** PASSAGE SHOWN **
*** Begin section ***
Skip to content

AADavin/RelativeDating

Folders and files

NameName
Last commit message
Last commit date

Latest commit

 

History

38 Commits
 
 
 
 
 
 
 
 

Repository files navigation

Relative Dating

Copyright © 2020, Adrián A. Davín. Released under the MIT license.

This GitHub repository contains a gentle introduction to relative dating with Lateral Gene Transfer and some scripts that might be useful to those interested in performing their own analyses.

A very brief introduction


Dating is difficult. Dating prokaryotes is really difficult. The faint trace that prokaryotes have left in the fossils record does not allow us to properly place them in the context of a phylogeny (i.e. identifying the extant relatives of the fossil) nor using the most standard dating methods (such as radiometric dating).

Luckily for us, we can access now the information contained in the genomes of extant living prokaryotes and infer from there the occurrence of LGT that took place a long time ago (potentially billions of years). These transfers also can be used to date those lineages, in a relative manner: a transfer can tell us the order of diversification, e.g. A diverged before than B.

If you want a more detailed description of the process you can read our paper on relative dating here

How do we know that a gene has been transferred in the past?

There are several ways to infer LGT, but the most powerful one is called phylogenetic reconciliation. The easiest way to understand reconciliations is picturing trees evolving inside trees. The outer tree represents the species tree, and the inner tree the gene tree. For instance, in the picture we have a gene evolving a species tree with 4 species. The species tree is represented by the wider tree (in black). The gene tree is inside the species tree. n1,n2,n3,n4 are the name of the leaves (i.e the extant species), and the inner nodes (Root, a, b) correspond to speciation events. In phylogenetics we refer to the different branches of the tree by the name of the final node, e.g n1 is both the extant organism and the branch leading to n1. It should be obvious by the context when I am referring to the speciation node or to the branch, but I will be as explicit as possible to avoid confusion. There is a transfer event (indicated by the horizontal line), going from the branch n1 to the ancestor lineage of n3 and n4. The ancestor of n3 and n4 has two homologous copies of the gene after the transfer event (the second copy is represented in blue).
*** End section ***
** WHAT YOU ARE ASKED TO DO **
Can you continue the introduction to relative dating with lateral gene transfer from the point where it stops? The saved entries after this are separate from the introduction to relative dating.

** Saved entries **
*** Begin section ***
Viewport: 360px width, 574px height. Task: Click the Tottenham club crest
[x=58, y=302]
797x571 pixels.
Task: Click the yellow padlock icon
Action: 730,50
*** End section ***
** EXERCISE RESPONSE **
If we had a magic crystal ball or a time machine we could see evolution happening with this level of detail, but we are not there yet. The best we have is the sequences in the genomes of the extant species (in the example: n1,n2,n3 and n4), that we can read and then infer the trees by using different phylogenetic techniques. The data that we can recover from the previous example would look like:

The challenge is going from those two trees to something that tells us: There has been a transfer between the branch leading to n1 to the immediate ancestor of n3 and n4

Phylogenetic reconciliations


This is a relatively old technique (the first one published in 1979) that consist of mapping two trees. You can imagine this as the process of explaining the topology of one tree (the gene tree) based on the topology of a second tree (the species tree) and a series of events, such as duplications, transfers and losses. In a reconciliation, transfer events will be mapped on the species tree, such as:

The exact moment of the transfer cannot be inferred with the currently existing techniques. The best we can do is obtaining something like:

Or n1 --> b We don't know when the gene left n1, but it did at some point along the branch. We don't know when the gene arrived to b, but it occurs sometime across the length of the branch

Transfers can be transformed into constraints


Assuming that we are correctly inferring the transfer in the correct species tree, we could say that those two lineages (the donor and the recipient of the transfer) had to coexist in the past. Right? Not so fast. This assumes that the transfers occur between those two lineages that are in the tree without any intermediates that might be not in the tree. Some of them could be unsampled species, some of them could even be extinct lineages. In fact, the gene could leave the donor much before the gene is acquired by the recipient lineage.

We can see that very clearly in the next example, that represents the full evolutionary history of a group of organisms of which one of them goes extinct (n9)

We do not retrieve the genome of n9 in the past, and the species tree + the transfer we can infer looks like:

The branches b and c from the figure where we can see n9 going extinct are collapse into one. In the reconciliation analysis, we effectively see the transfer leaving the branch b+c. But, b+c are not contemporary to a:

What we can say just by looking at the reconciliation is that the donor lineage appeared before the recipient lineage "disappeared". In our example, the branch b+c appears with speciation d and the branch a disappears with speciation a. The simplest way to put that is:

A transfer implies a constraint between two nodes. The parent node of the donor must be older than the descendant node of the recipient.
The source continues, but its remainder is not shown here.